## Page excerpt
------------------------------------------------------------------------

She also led a team that looked into adopting the SlowCOVIDNC contact tracing app developed by state officials in Raleigh and led a team that tested an intervention that successfully combated misinformation and encouraged vaccination throughout the Piedmont of North Carolina.

“It was a good experience at a hyper-local level in Catawba County and at the state level doing meaningful and practical work, which isn’t always the case on sabbaticals,” she said. “Usually, you’ll do some research and write an article for a journal. If you look back later, it may have been cited a handful of times. With this, we were able to make an immediate difference.”

And also gain a little perspective.

Newton said even she miscalculated some of the challenges people have faced regarding vaccine hesitancy or the pandemic at large.

“At the beginning, we put a lot of emphasis on persuasion and overcoming misinformation,” she said. “But we underestimated the importance of things like people getting time away from work, securing childcare and having access to convenient locations. There is more than just trust that gets in the way and contributes to low vaccination rates. In some cases, structural barriers are more important.”

------------------------------------------------------------------------

## Task statement
Retype the vaccine outreach passage word for word, starting with "She also led" and going on through "a little perspective.".

## Dataset entries
------------------------------------------------------------------------

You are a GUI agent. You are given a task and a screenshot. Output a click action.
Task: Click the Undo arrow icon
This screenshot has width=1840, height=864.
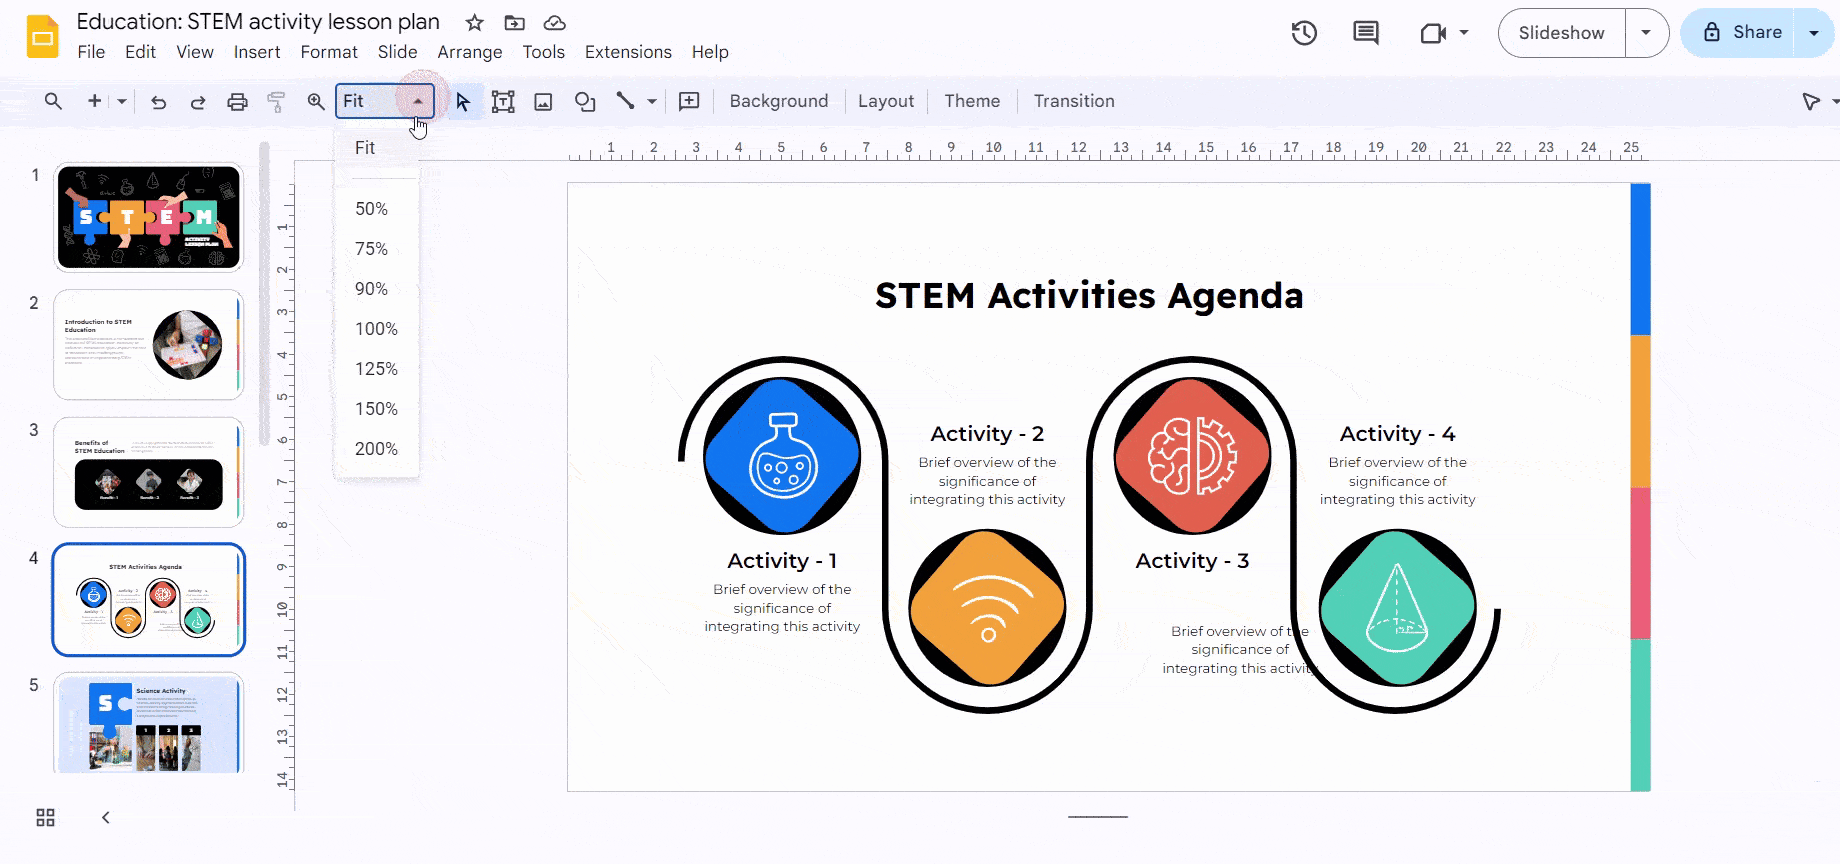point(158,102)
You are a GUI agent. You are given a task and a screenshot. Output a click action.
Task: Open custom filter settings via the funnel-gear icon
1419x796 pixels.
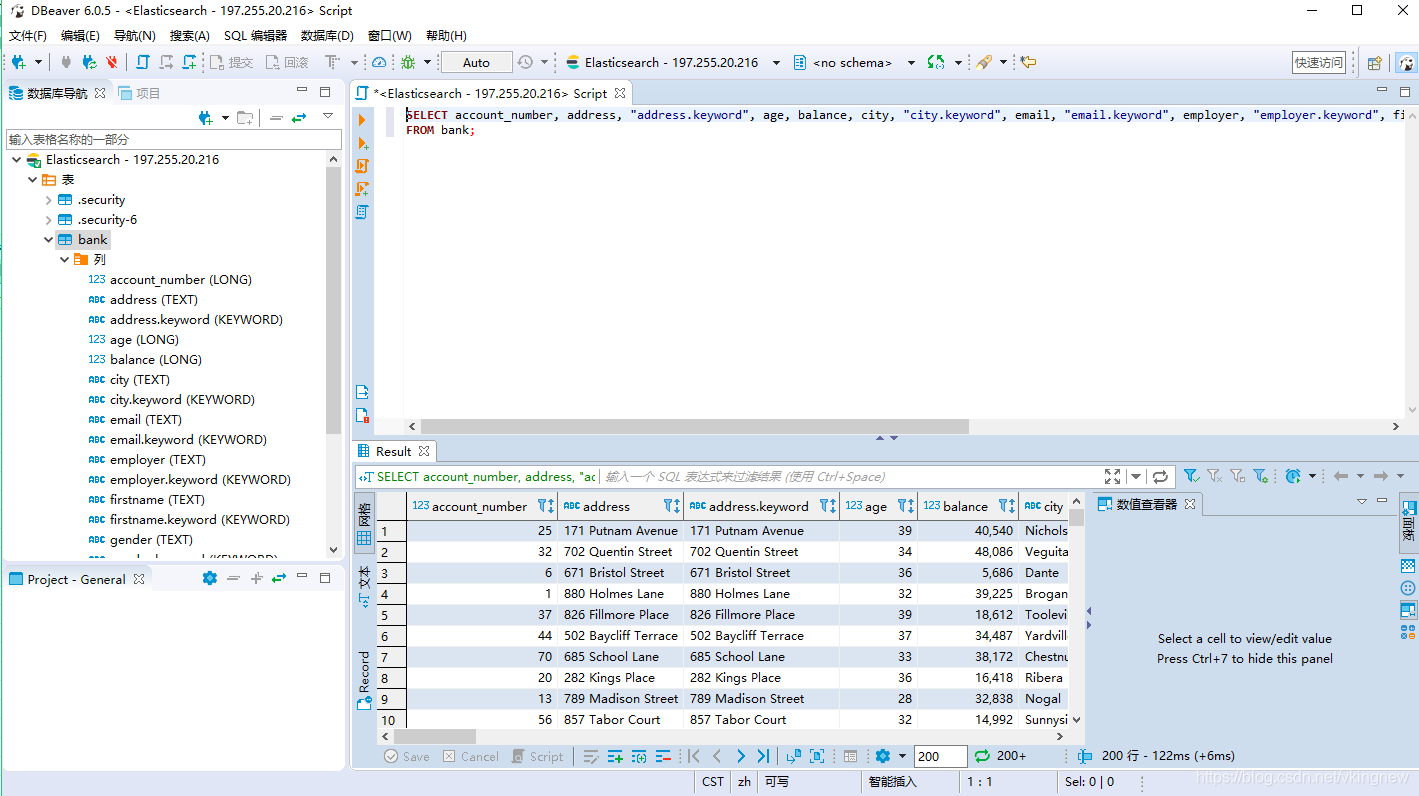coord(1261,475)
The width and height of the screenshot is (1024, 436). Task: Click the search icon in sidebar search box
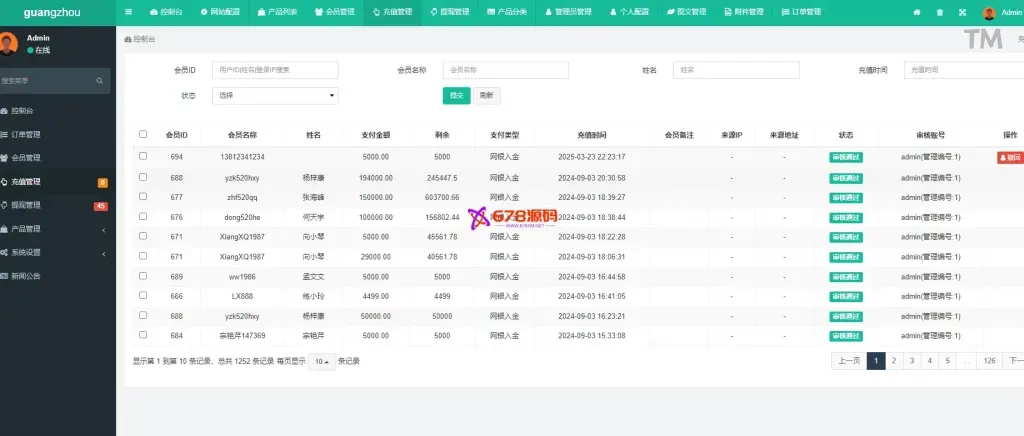[100, 80]
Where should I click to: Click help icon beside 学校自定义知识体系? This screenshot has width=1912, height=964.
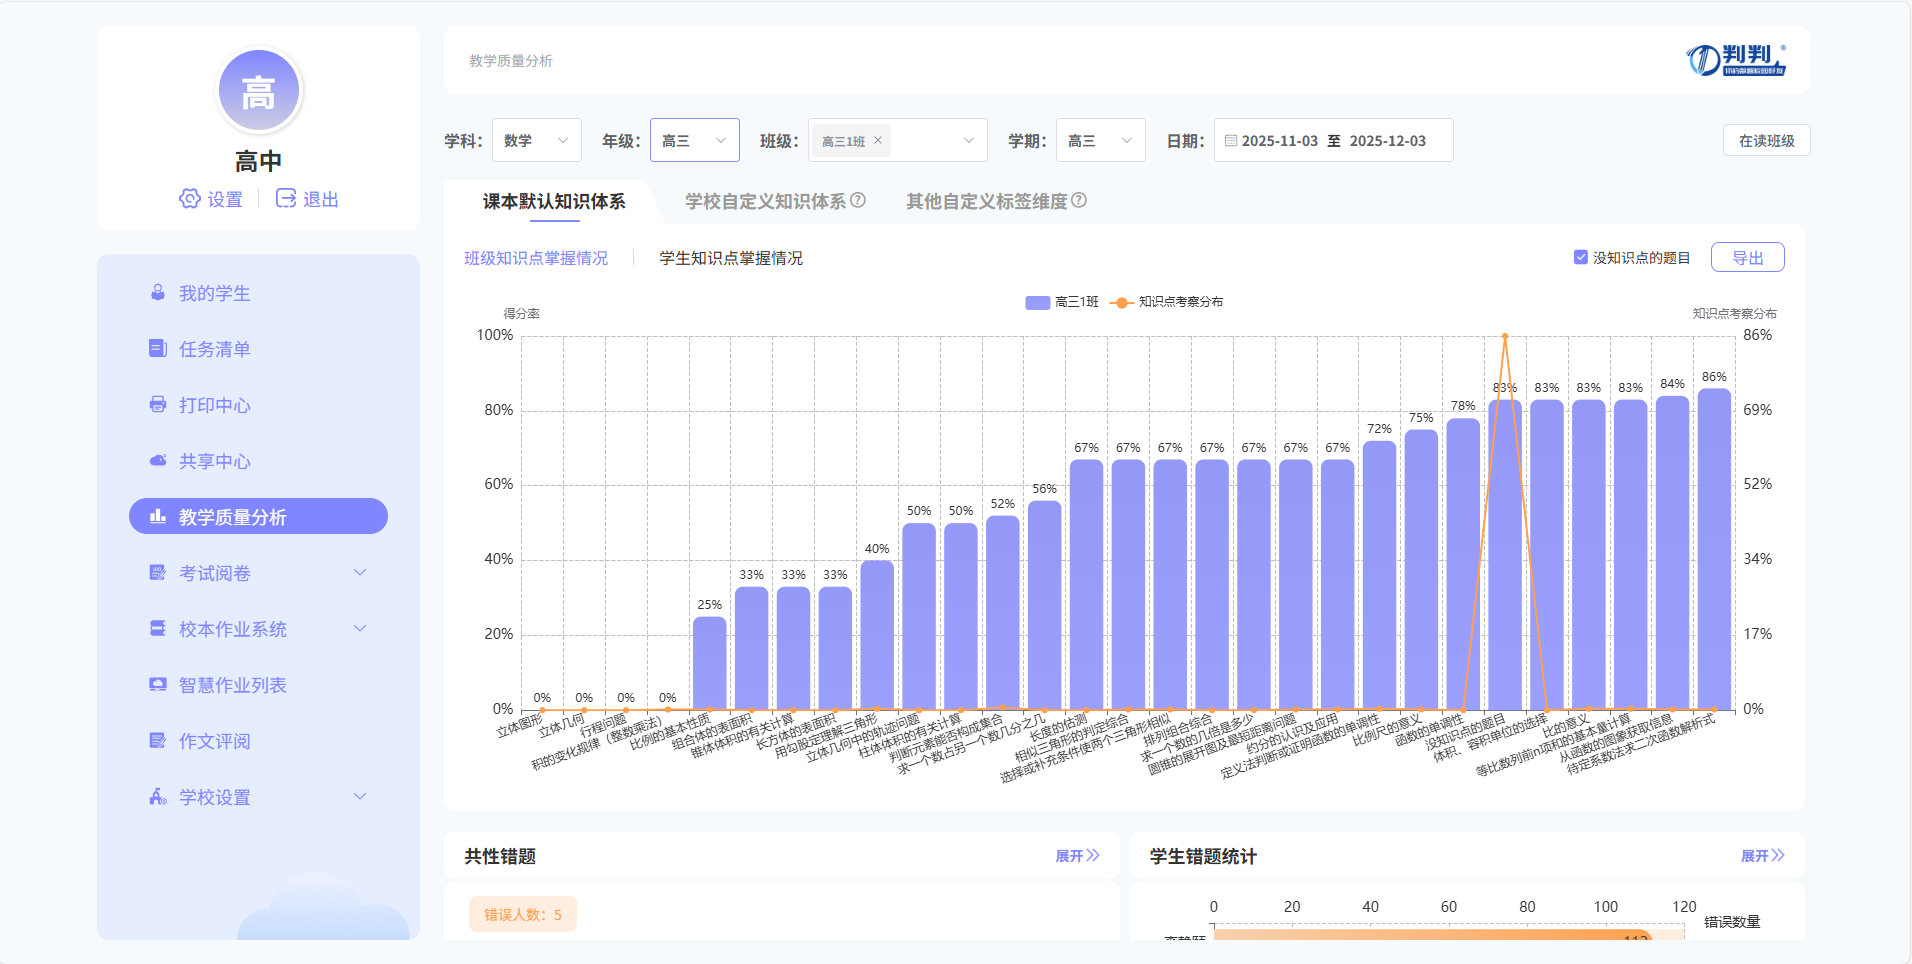[x=858, y=200]
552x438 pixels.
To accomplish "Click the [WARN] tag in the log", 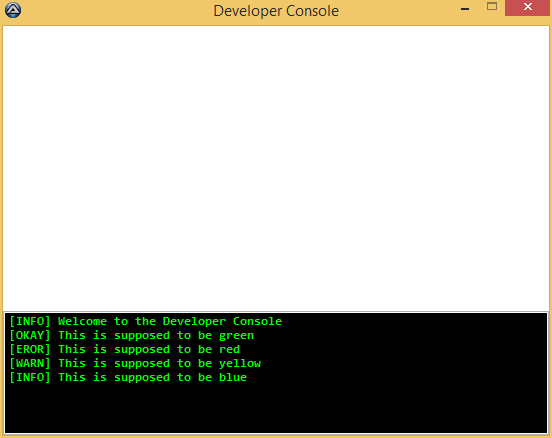I will tap(30, 363).
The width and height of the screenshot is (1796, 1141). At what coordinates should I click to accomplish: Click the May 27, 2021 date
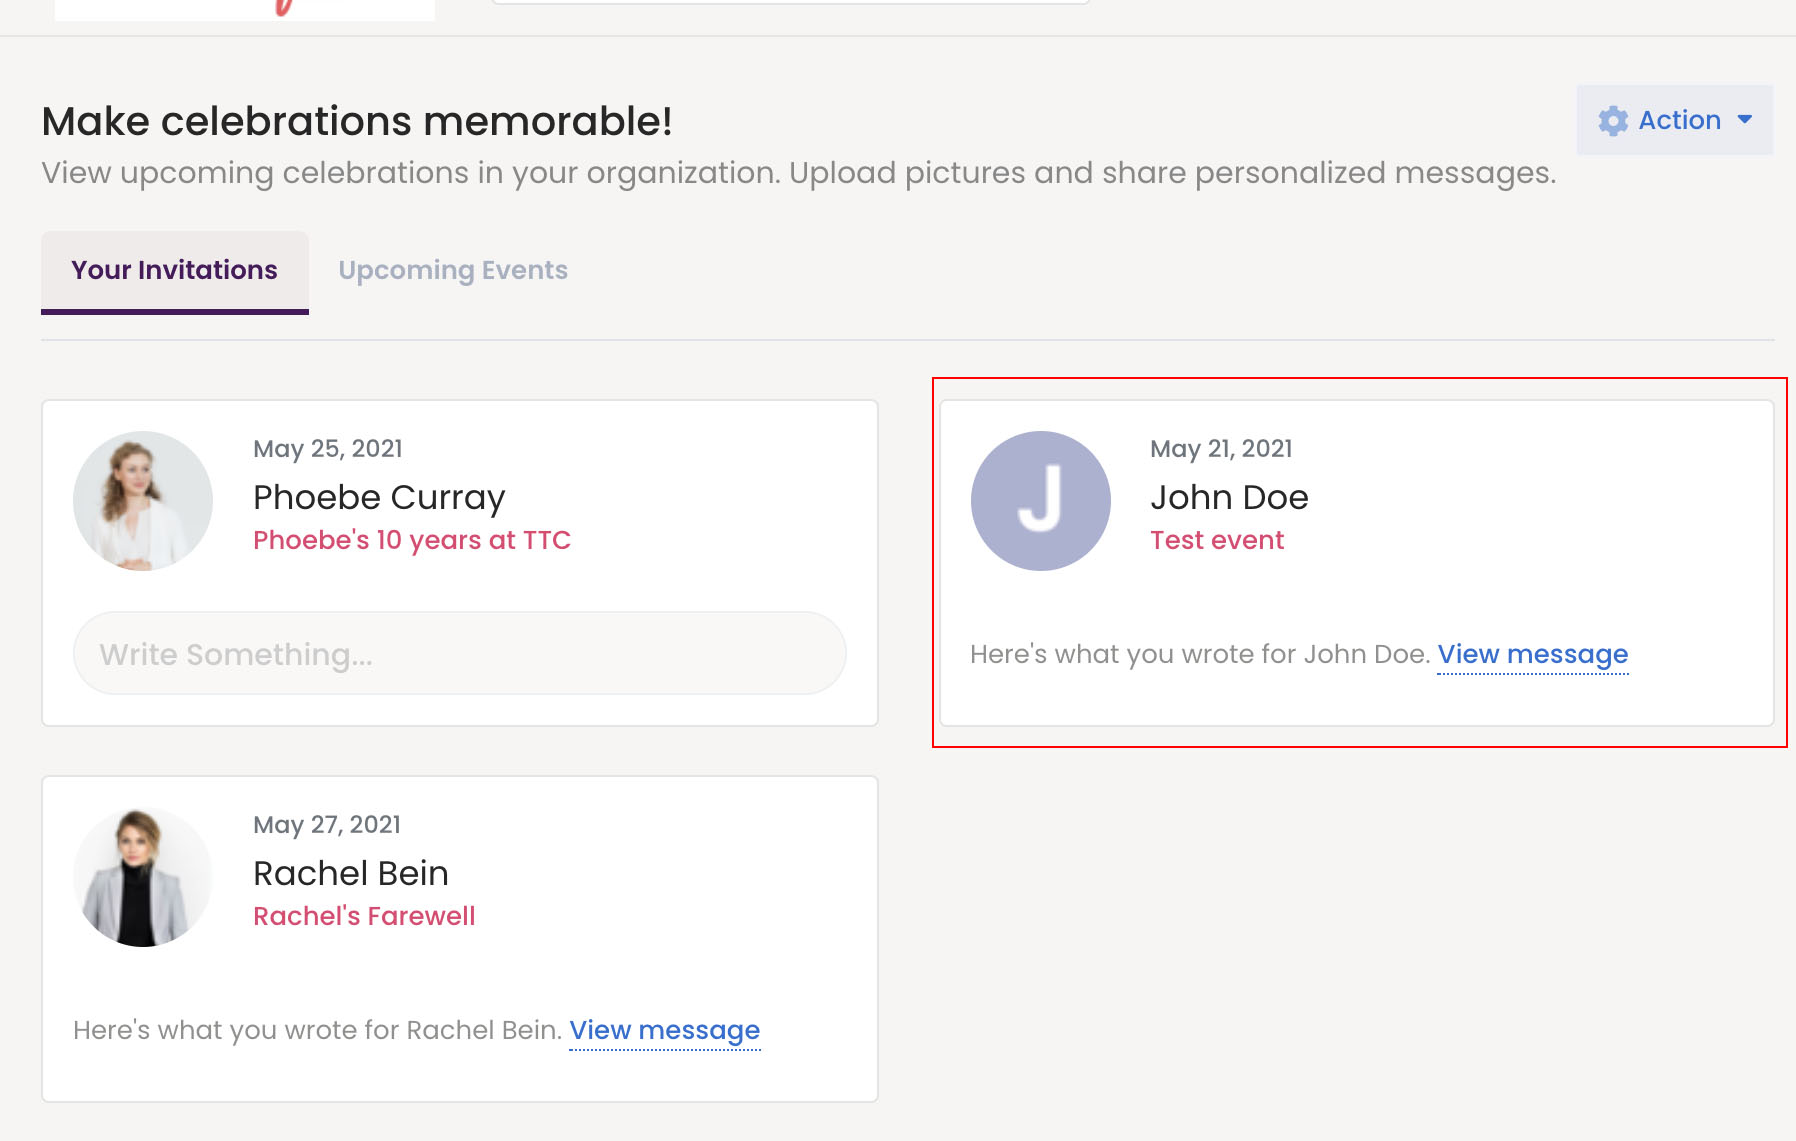[326, 824]
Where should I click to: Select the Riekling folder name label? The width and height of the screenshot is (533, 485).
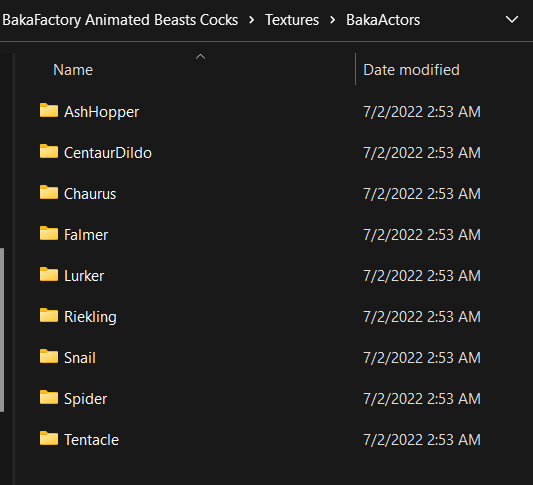pos(90,317)
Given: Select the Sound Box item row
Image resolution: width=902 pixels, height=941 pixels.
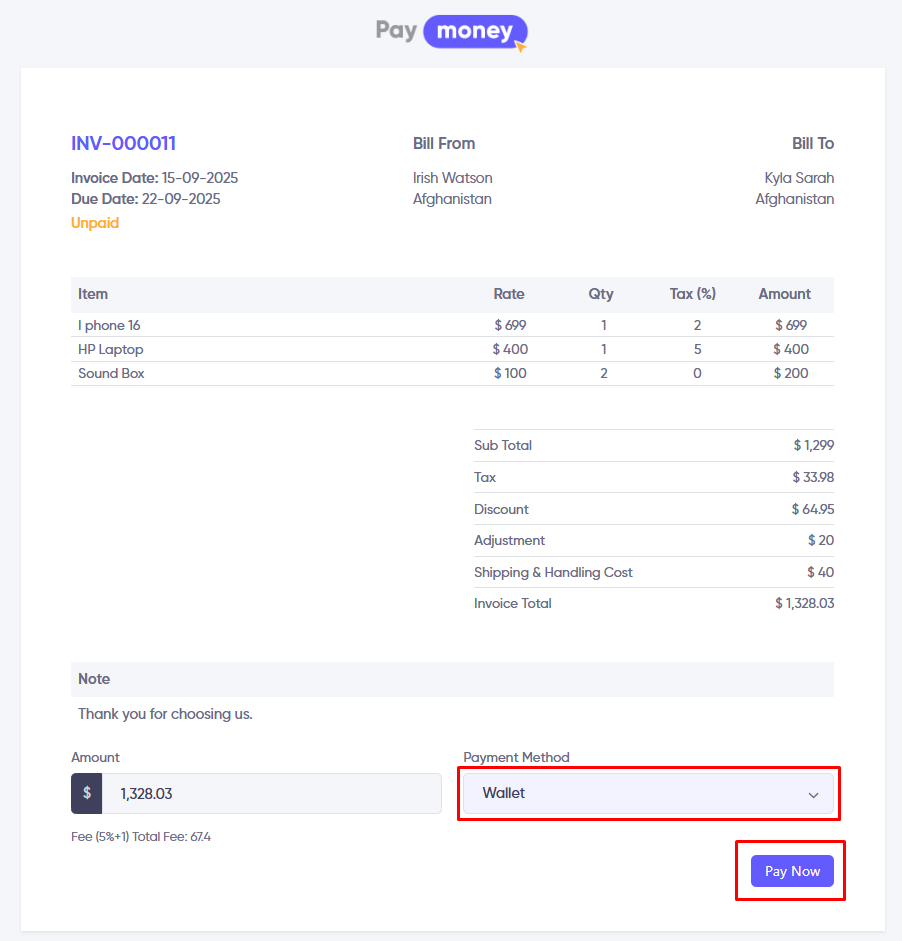Looking at the screenshot, I should click(x=111, y=373).
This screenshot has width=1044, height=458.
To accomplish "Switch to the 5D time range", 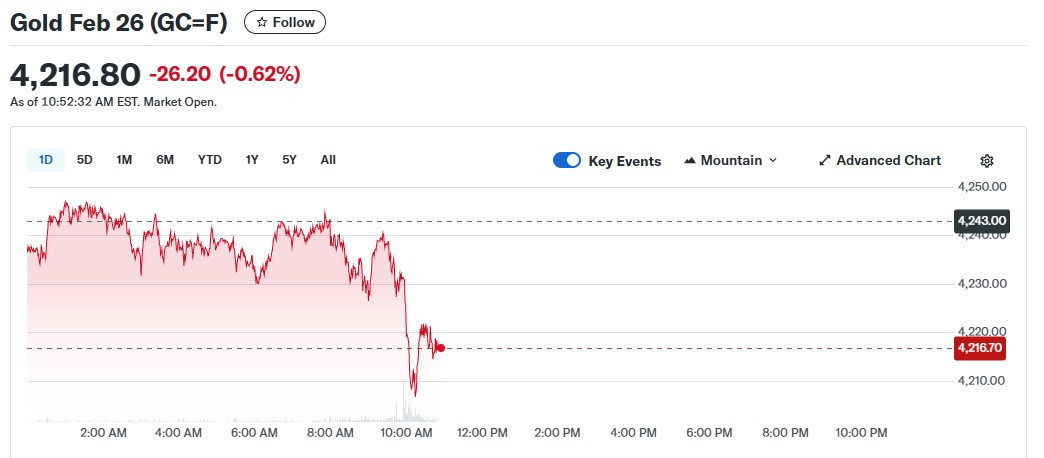I will [x=85, y=160].
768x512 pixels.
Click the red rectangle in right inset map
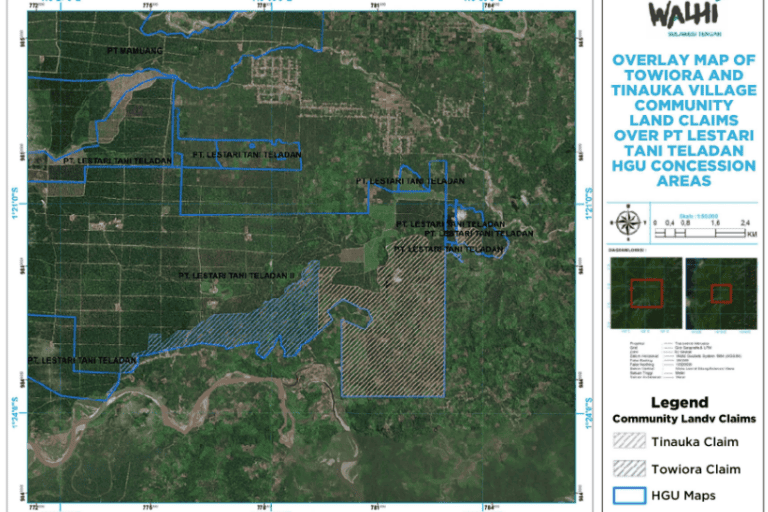coord(721,293)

------------------------------------------------------------------------

## Written reply
She also led a team that looked into adopting the SlowCOVIDNC contact tracing app developed by state officials in Raleigh and led a team that tested an intervention that successfully combated misinformation and encouraged vaccination throughout the Piedmont of North Carolina.

“It was a good experience at a hyper-local level in Catawba County and at the state level doing meaningful and practical work, which isn’t always the case on sabbaticals,” she said. “Usually, you’ll do some research and write an article for a journal. If you look back later, it may have been cited a handful of times. With this, we were able to make an immediate difference.”

And also gain a little perspective.